Boyle grew up in Hobbs and played third base for the Eagles baseball team. After graduating from Hobbs High School in 2011, his collegiate baseball and academic journeys took circuitous routes.

“It was kind of a winding road for me,” he said, telling of a nomadic path that led him to a yearlong redshirt JUCO stint in Vernon, Texas, then to a year and a half at Cochise College in Arizona, then on to Otero Junior College in La Junta, Colorado, before he returned home to Hobbs and finished his degree at University of the Southwest, while manning second base for the Mustangs baseball team.

And after all that, Boyle’s playing career was over.

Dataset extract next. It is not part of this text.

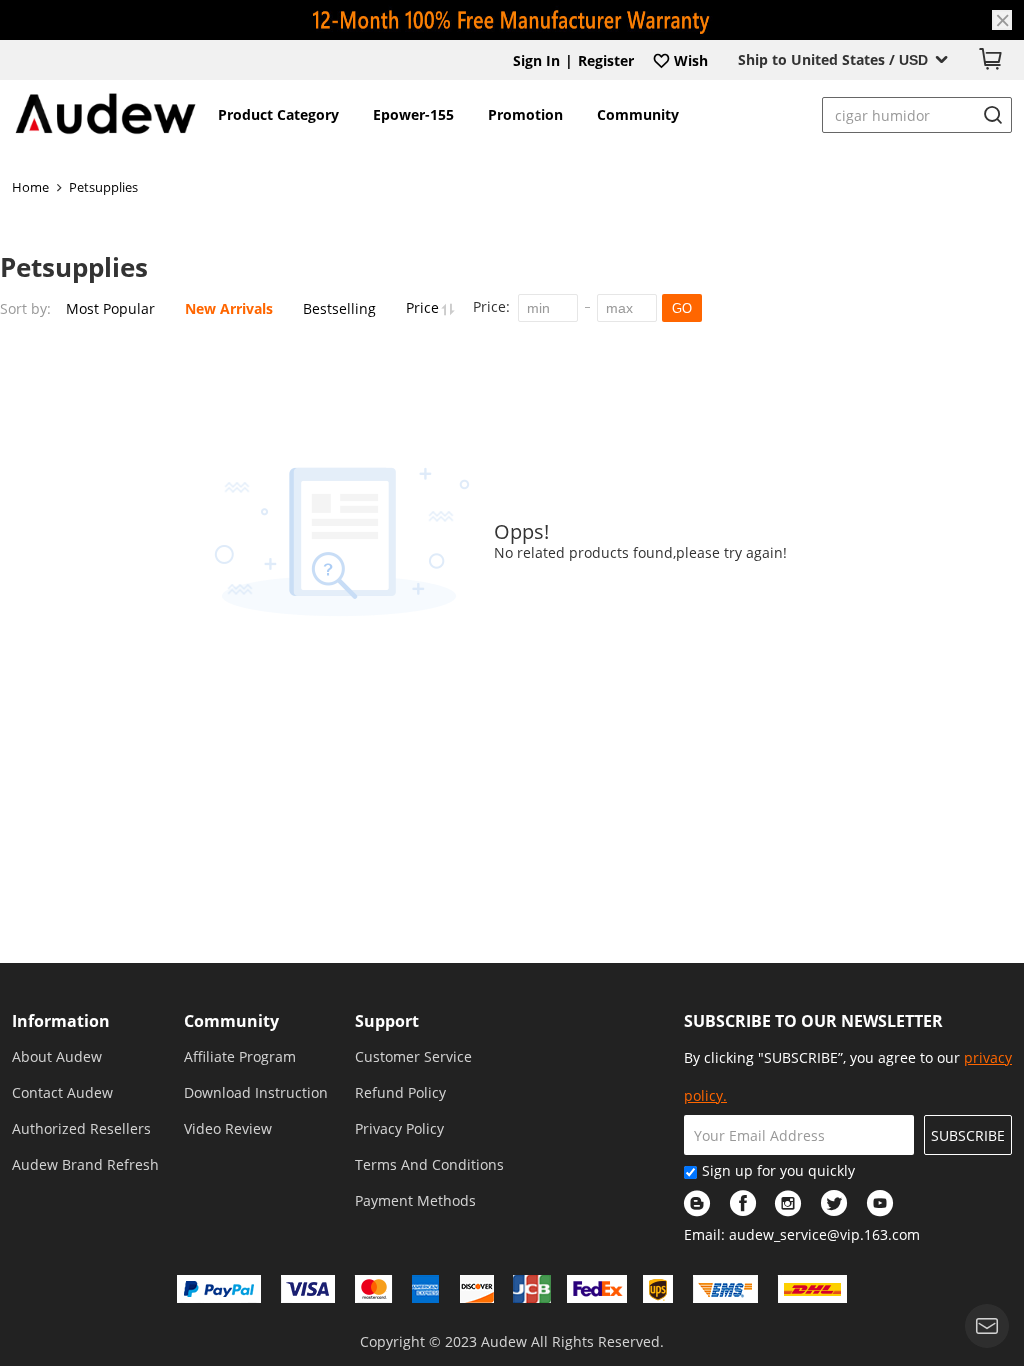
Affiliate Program (240, 1056)
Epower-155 (413, 114)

“Playing the game when you’re in it, gosh, you do it so much and you’ve done it for so long, in college it almost starts to feel like a job,” Boyle said. “Once it all ended for me, that’s where my perspective kind of blew up. Gosh dang, this game is really so simple but you don’t always see it when you’re in the middle of it. Once it slows down and stops and you can look at it from an outside perspective, you’re like, ‘Gosh’. That’s the thing for me, how simple it is and how complex it is at the same time, if that makes sense.”

Boyle was hired to be a graduate strength and conditioning assistant by head coach Jessica Becker at USW, while earning his master’s degree there. His life may not have been nomadic anymore but it certainly remained hectic. Boyle earned money washing cars in the mornings, wrapping up around noon. He would then head over for his strength and conditioning gig at USW, usually putting in about seven hours, either from 1 to 8 p.m. or 3 to 10 p.m. It kept him hopping.

“But gosh dang,” he said, “I loved that, that was fun for me, I really enjoyed doing that. Day in, day out it was crazy, but that’s a character builder right there.”

Boyle completed his master’s degree in 2019 and began teaching history at Hobbs High. Coaching wasn’t necessarily in his plans.

“I didn’t know if I really wanted to go into it at first,” he said. “My dad was asking me if I was going to coach, and I was thinking hard about it. I would’ve loved to coach with my dad, but his crew that he had that’s been there for years, I didn’t want to feel like I was going in there and disrupting anything.”

But, Crossland had an opportunity to offer on his softball coaching staff.

“As soon as he let me know that they had openings, he was welcoming with open arms,” Boyle said.

Four years later, here Boyle is, ready to take on his first head coaching job. He says a lot about his philosophy comes from what he referenced about his car washing/strength conditioning days.

“The games of baseball and softball, the games themselves, are just games,” Boyle said. “But what it teaches a player, it reveals their character. A lot of adversity builds character – how you handle failure, that’s an aspect I would like to focus on. The game itself is going to teach you a lot about life; things are going to happen, and how you bounce back shows a lot about you.

“The focus I have is the mental aspect,” Boyle said, “but I’m also a real big stickler on the athletic training in the weight room, becoming a better athlete. If you don’t like working out and you do it, that’s going to show me your true sense of character. If you’re going to do something no one likes to do in the weight room, that’s where you’re going to build some character. That’s where I can attack the mentality of our program, to push them to not only get better but compete with each other, compete with themselves. That’s the biggest part of it, challenging themselves.”